The following table of basketball records has two sets of header rows with values broken across two contiguous rows.
```{r}
bball <- data.frame(
stringsAsFactors = FALSE,
v1 = c(
"Player", NA, "Sleve McDichael", "Dean Wesrey",
"Karl Dandleton", "Player",
NA,
"Mike Sernandez",
"Glenallen Mixon",
"Rey McSriff"
),
v2 = c(
"Most points", "in a game", "55", "43", "41", "Most varsity",
"games played", "111", "109",
"104"
),
v3 = c(
"Season", "(year ending)", "2001", "2000", "2010", "Season",
"(year ending)", "2005",
"2004", "2002"
)
)
```
`unbreak_rows()` merges these rows if we can match them with a common pattern.
```{r}
# Match with regex on variable v2
unbreak_rows(bball, regex = "^Most", ogcol = v2)
```
**`mash_colnames()`**
When column names are broken up across the top _n_ rows of a data frame or tibble, `mash_colnames()` makes many header rows into column names. Existing names can be kept or ignored.
```{r}
# Data with broken headers
babies <-
data.frame(
stringsAsFactors = FALSE,
Baby = c(NA, NA, "Angie", "Yean", "Pierre"),
Age = c("in", "months", "11", "9", "7"),
Weight = c("kg", NA, "2", "3", "4"),
Ward = c(NA, NA, "A", "B", "C")
)
babies
```
```{r}
# Mash, including the object names
mash_colnames(babies, n_name_rows = 2, keep_names = TRUE)
```
For inputs with ragged column names (NA values in the first row), the first row can be filled row-wise before mashing.
```{r}
# Data with ragged headers
survey <-
data.frame(
stringsAsFactors = FALSE,
X1 = c("Participant", NA, "12", "34", "45", "123"),
X2 = c(
"How did you hear about us?",
"TV", "TRUE", "FALSE", "FALSE", "FALSE"
),
X3 = c(NA, "Social Media", "FALSE", "TRUE", "FALSE", "FALSE"),
X4 = c(NA, "Radio", "FALSE", "TRUE", "FALSE", "TRUE"),
X5 = c(NA, "Flyer", "FALSE", "FALSE", "FALSE", "FALSE"),
X6 = c("Age", NA, "31", "23", "19", "24")
)
survey
```
``` {r}
# Ignoring names and using sliding headers
mash_colnames(survey,2,keep_names = FALSE,sliding_headers = TRUE, sep = "_")
```
**`annotate_mf()` and `annotate_mf_all()`**
Sometimes embedded subheaders can't be matched by content or context, but they share the same formatting in a spreadsheet file.
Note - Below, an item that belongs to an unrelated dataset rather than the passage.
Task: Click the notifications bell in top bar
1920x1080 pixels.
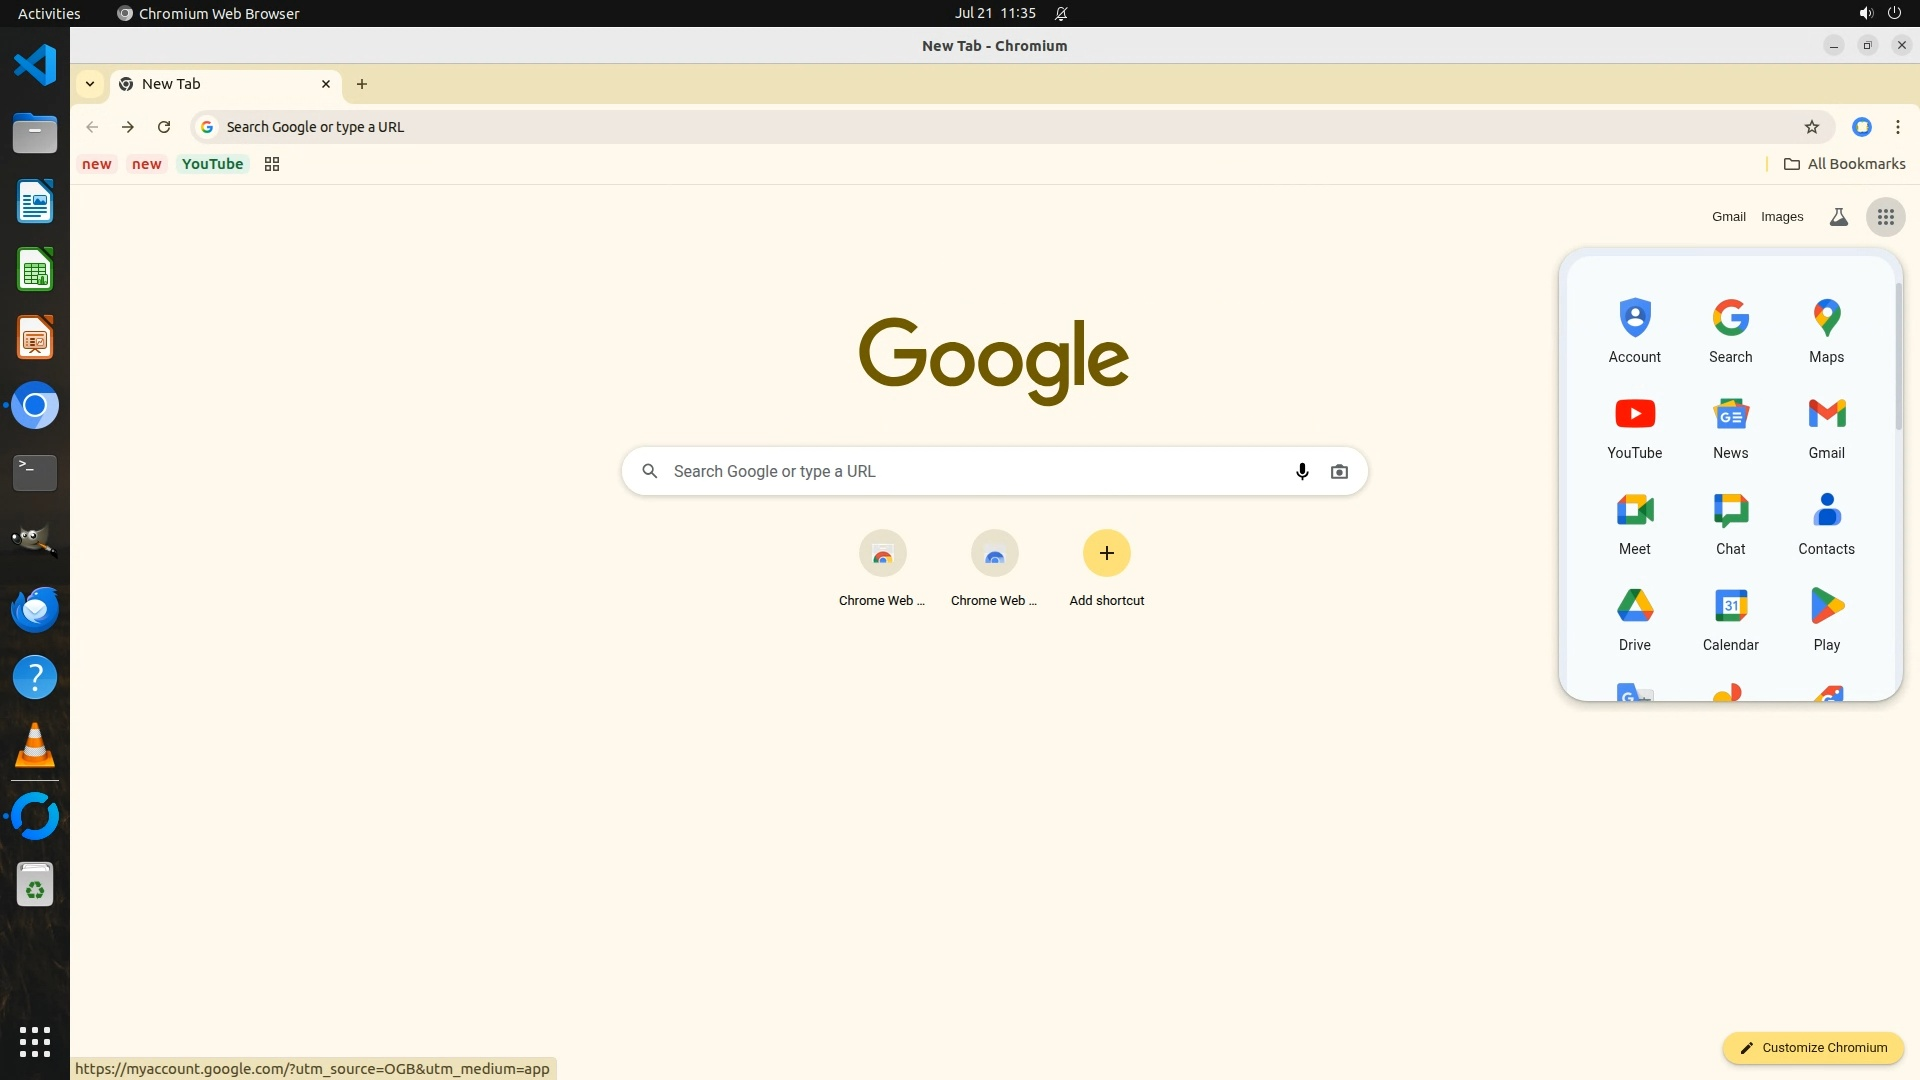Action: [x=1061, y=14]
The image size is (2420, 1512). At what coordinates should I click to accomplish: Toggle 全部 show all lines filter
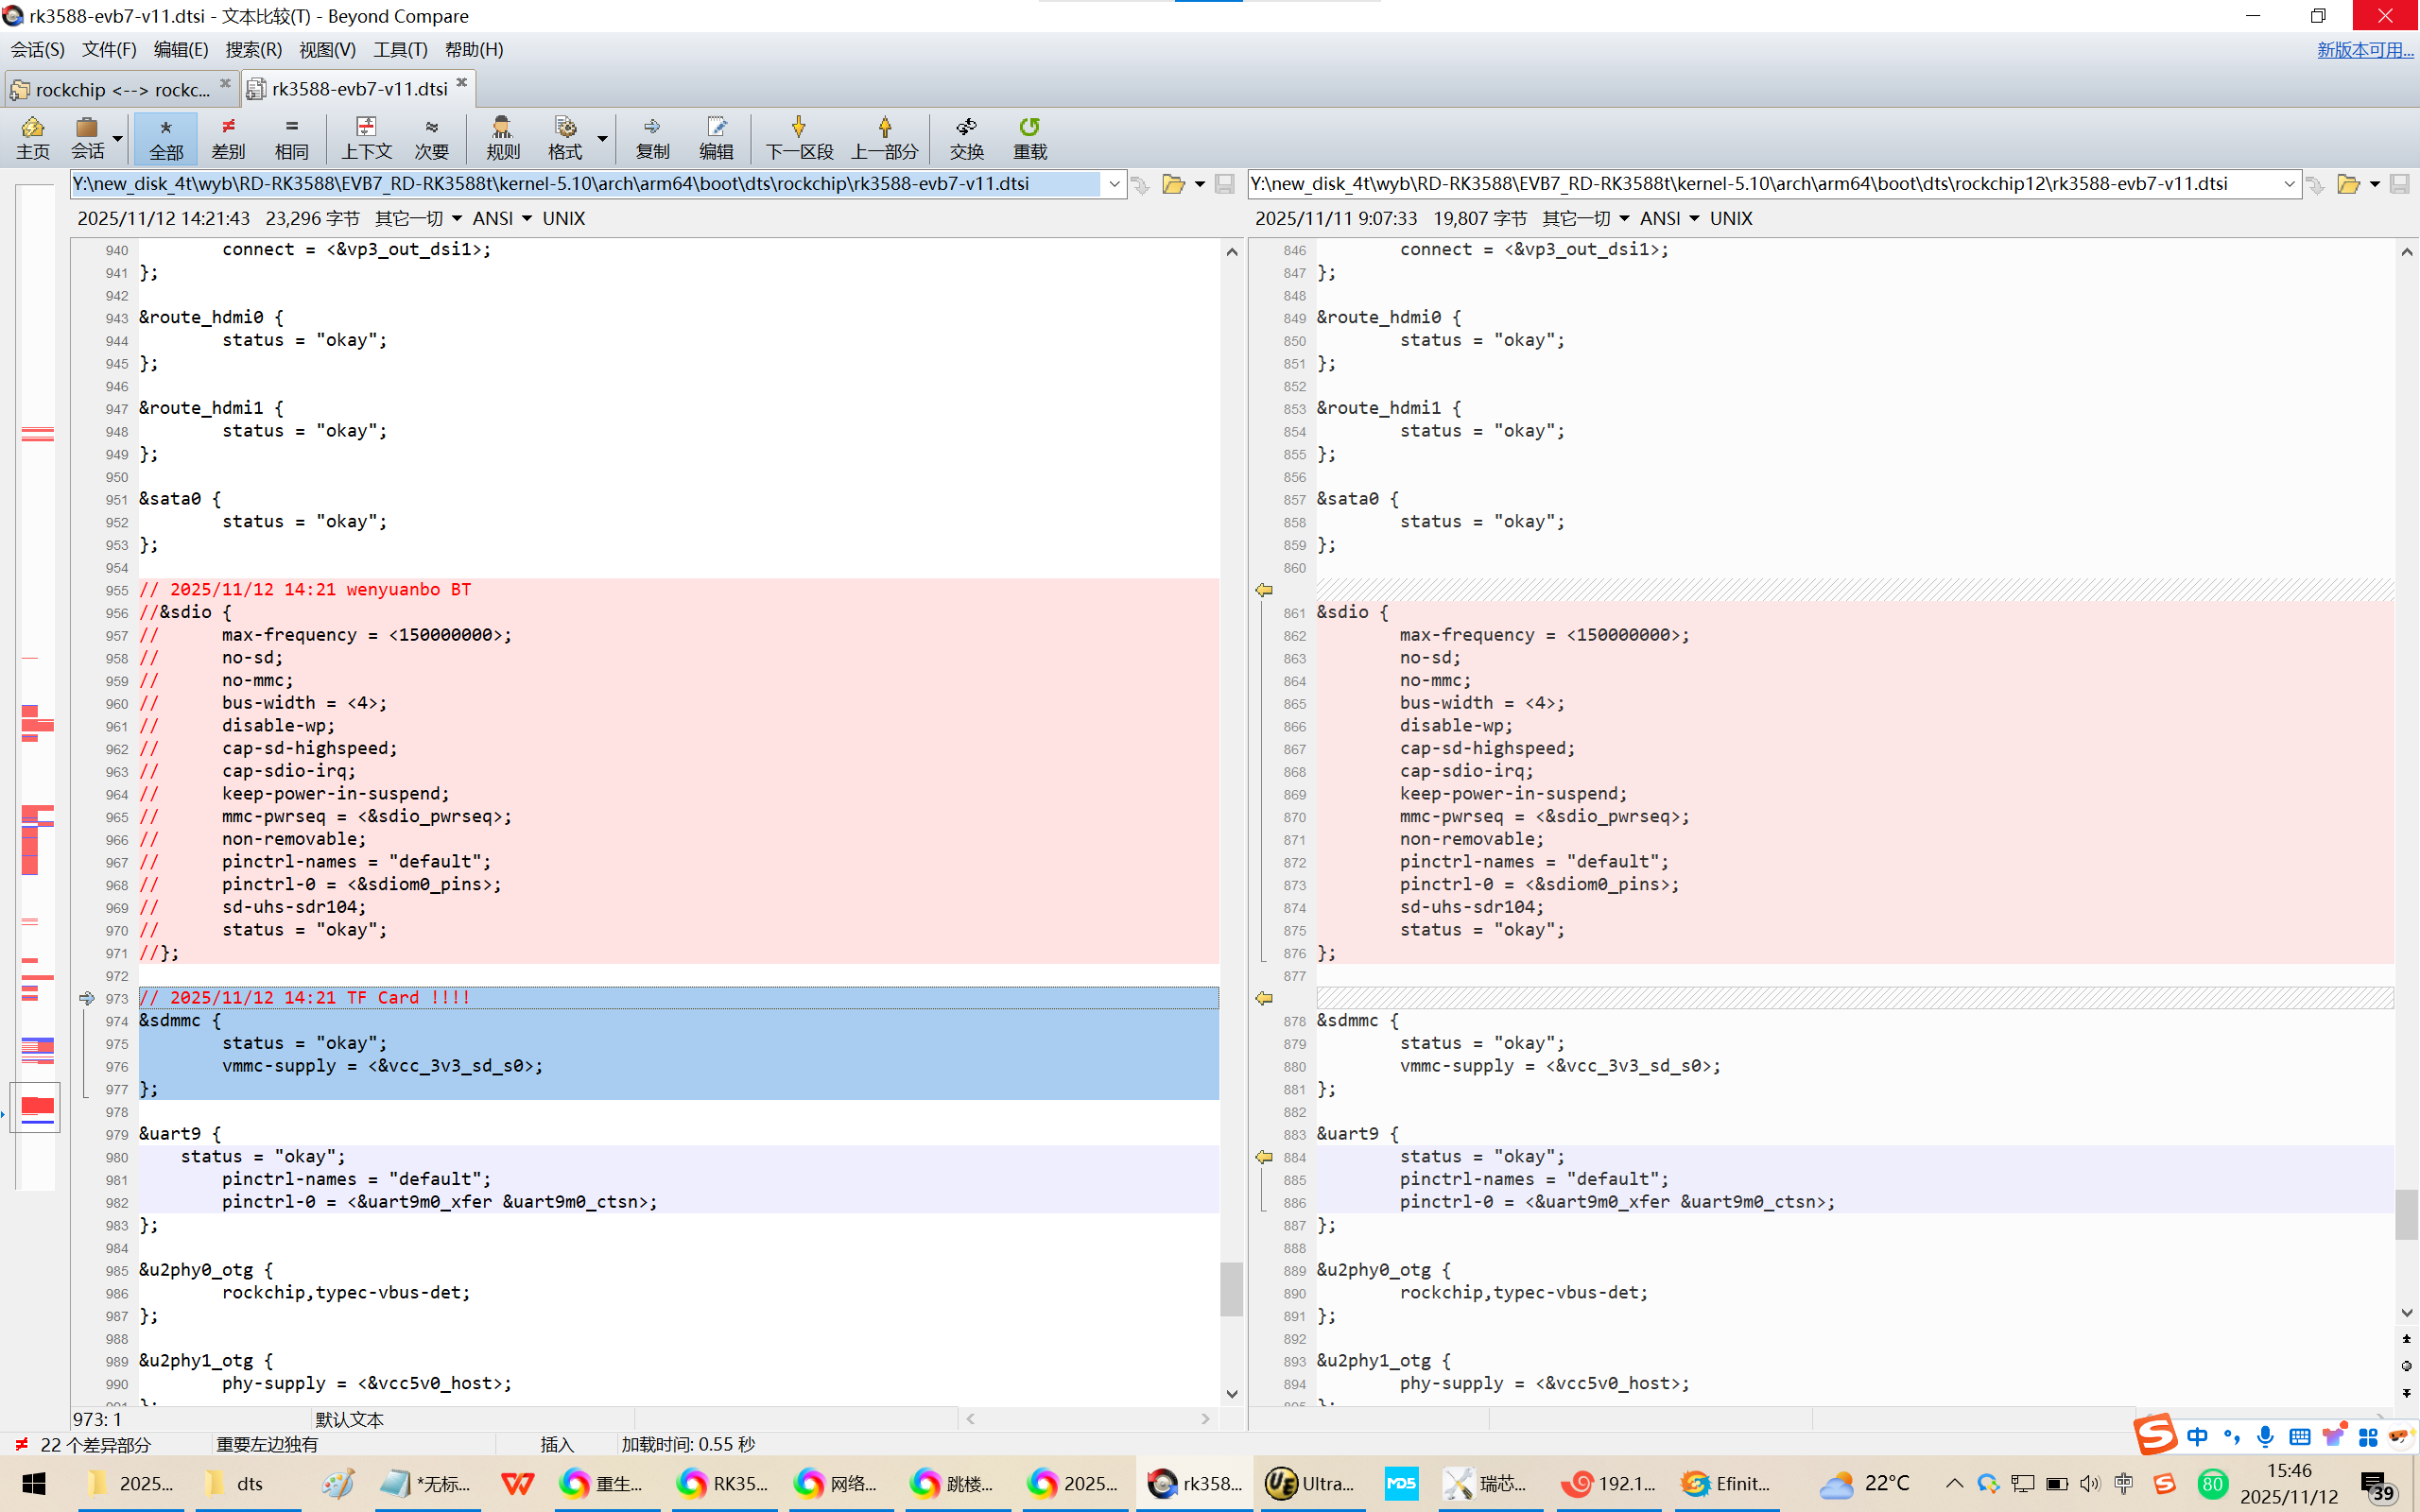point(166,137)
`annotate_mf()` flattens four common approaches to confer meaningful formatting to cells and adds this as a character string to the target variable.
``` r
example_spreadsheet <- system.file("extdata/dog_test.xlsx", package = "unheadr")
annotate_mf(example_spreadsheet,orig = Task, new=Task_annotated)
```
`annotate_mf_all()` applies the same approach to all values in the dataset.
``` r
example_spreadsheet_all <- system.file("extdata/boutiques.xlsx", package = "unheadr")
annotate_mf(example_spreadsheet_all)
```
Lastly, `regex_valign()` can adjust the whitespace (padding) within a character vector with one element per line, for easier parsing with `readr`.
```{r}
guests <-
unlist(strsplit(c("6 COAHUILA 20/03/2020
712 COAHUILA 20/03/2020"),"\n"))
guests
regex_valign(guests, "\\b(?=[A-Z])")
```
The inconsistent whitespace between the elements in each line can be adjusted after matching a position of interest through regular expressions.